* [What is being asked] With both ends included, repeat exactly the lines of the entries below from the one containing "Open the rows-per-page dropdown" down to the one containing "The image size is (1568, 765).", and no others.

* [Source material]
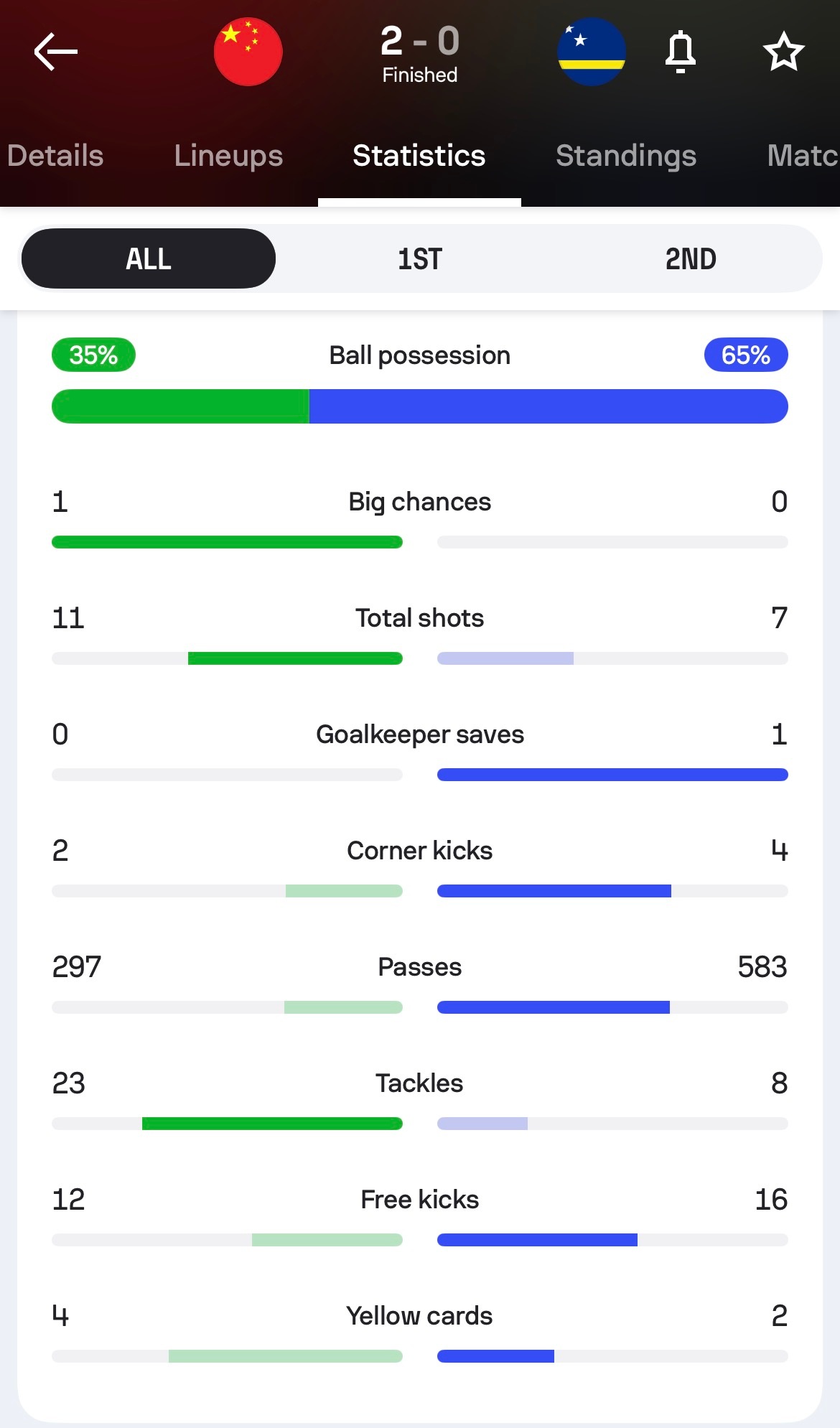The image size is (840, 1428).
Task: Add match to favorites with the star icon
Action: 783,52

* * *

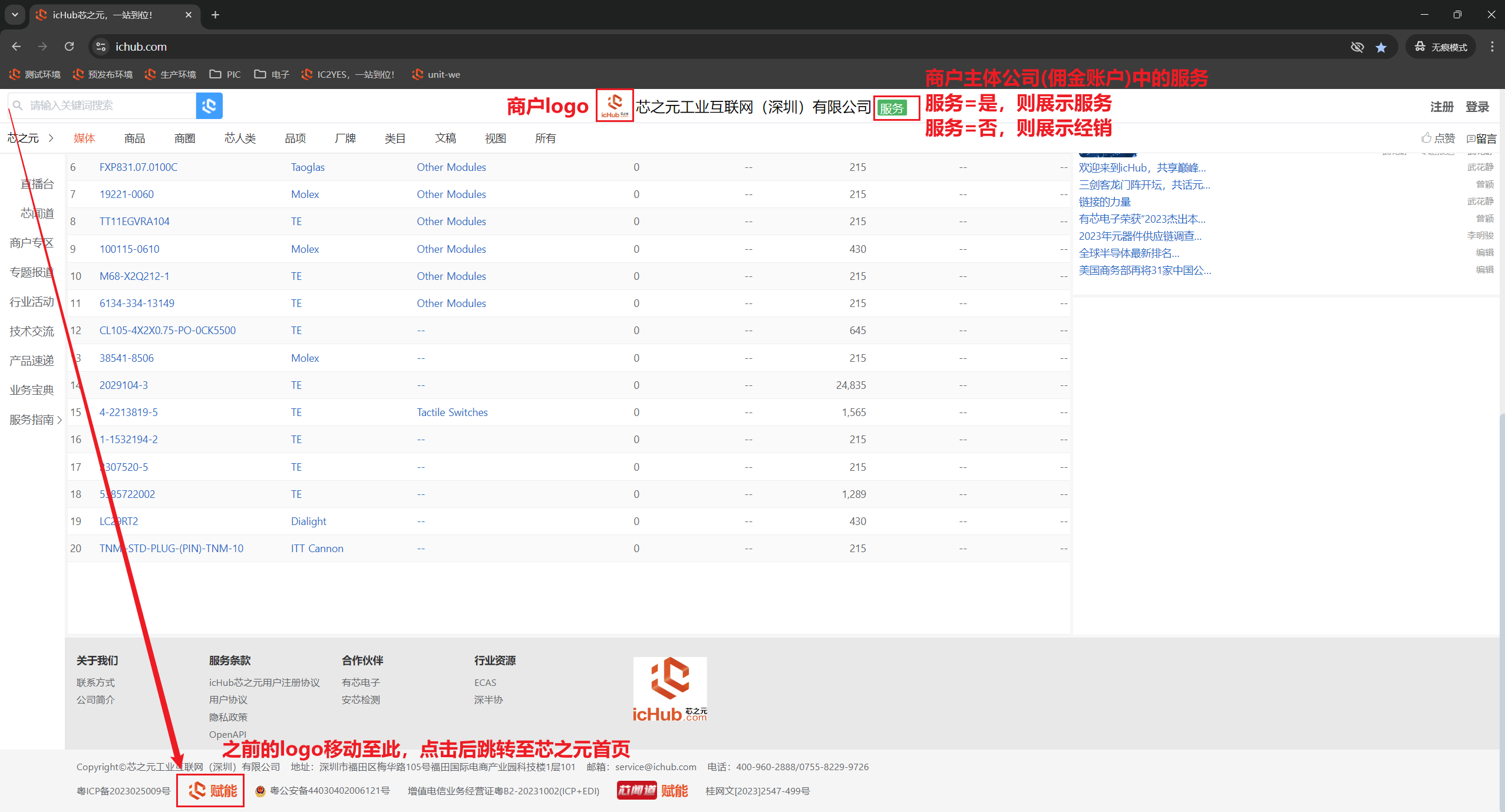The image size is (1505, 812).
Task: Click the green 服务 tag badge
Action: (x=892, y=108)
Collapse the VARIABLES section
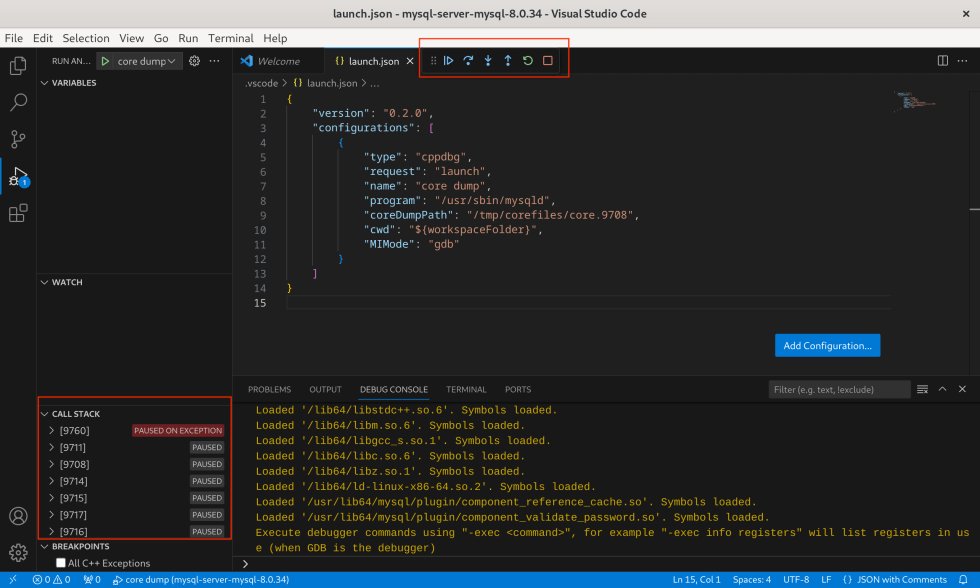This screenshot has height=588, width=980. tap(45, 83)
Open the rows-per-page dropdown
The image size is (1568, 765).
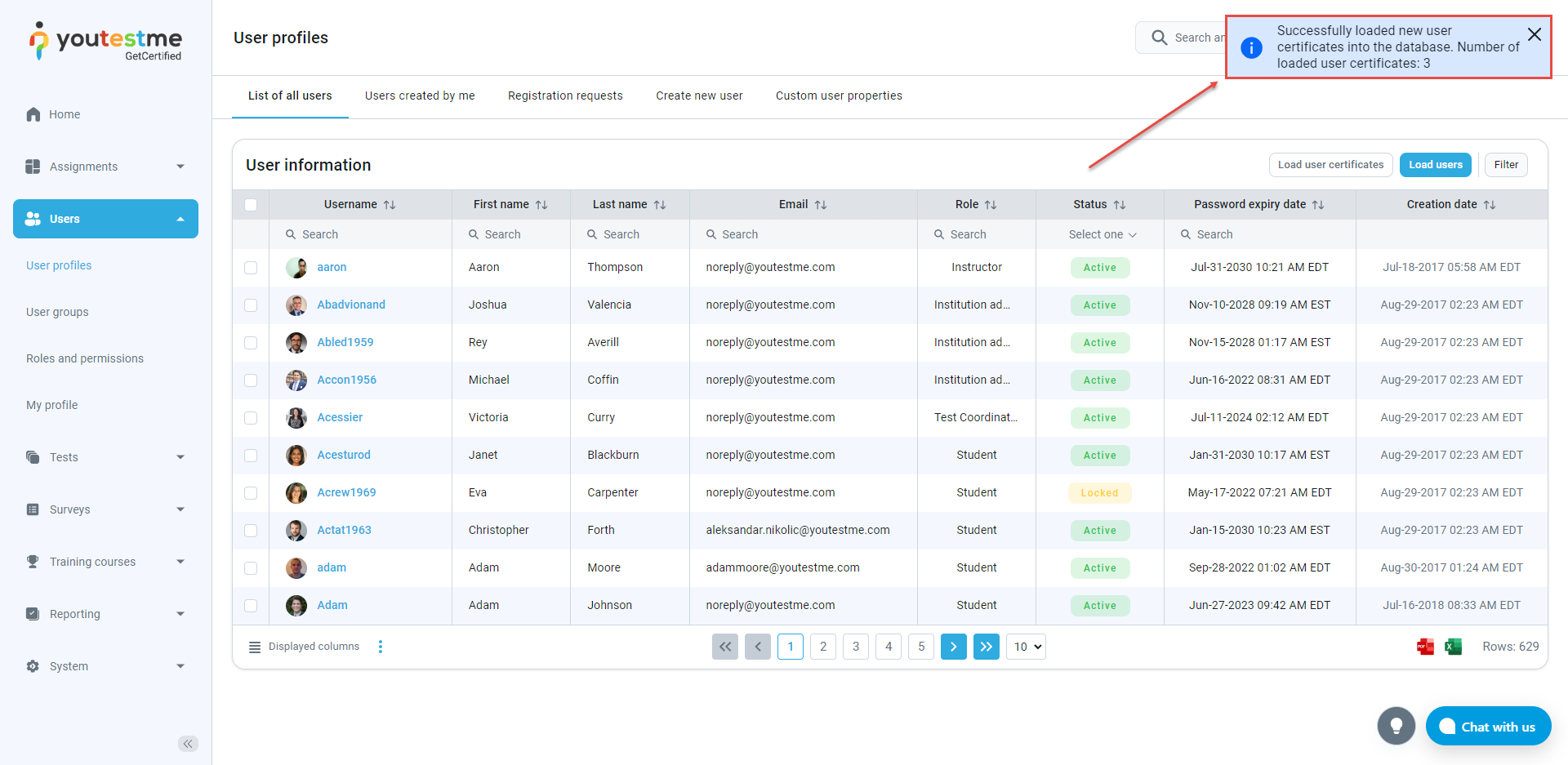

==

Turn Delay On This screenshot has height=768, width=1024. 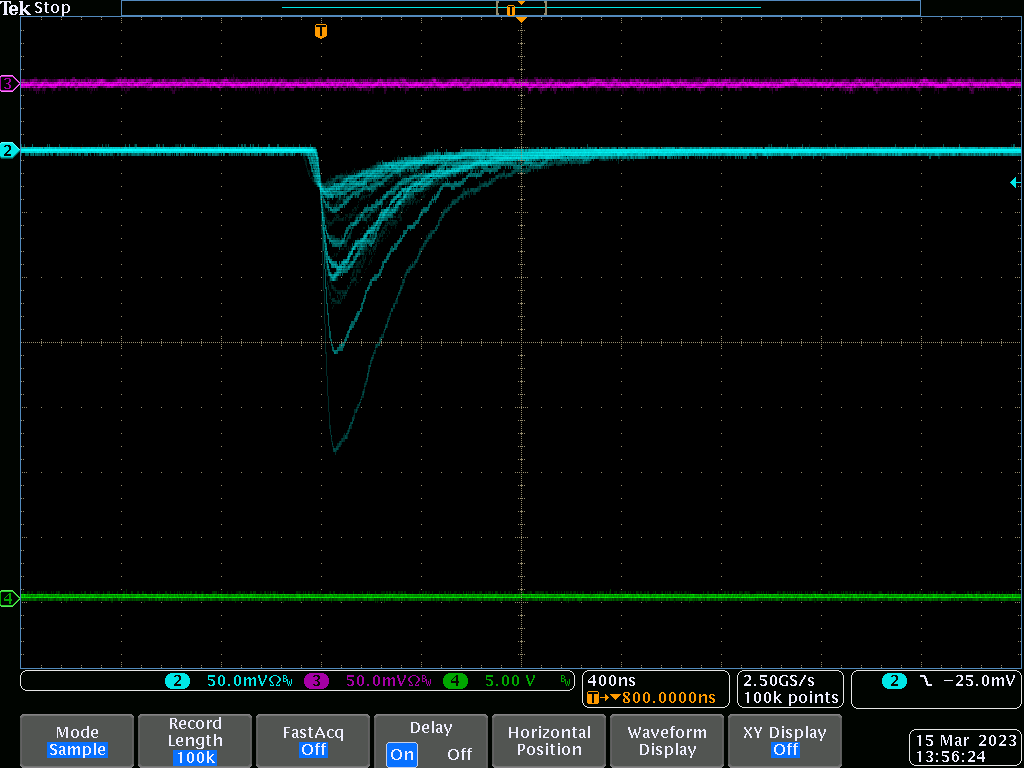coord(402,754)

* [Output below]
Open the rows-per-page dropdown
The image size is (1568, 765).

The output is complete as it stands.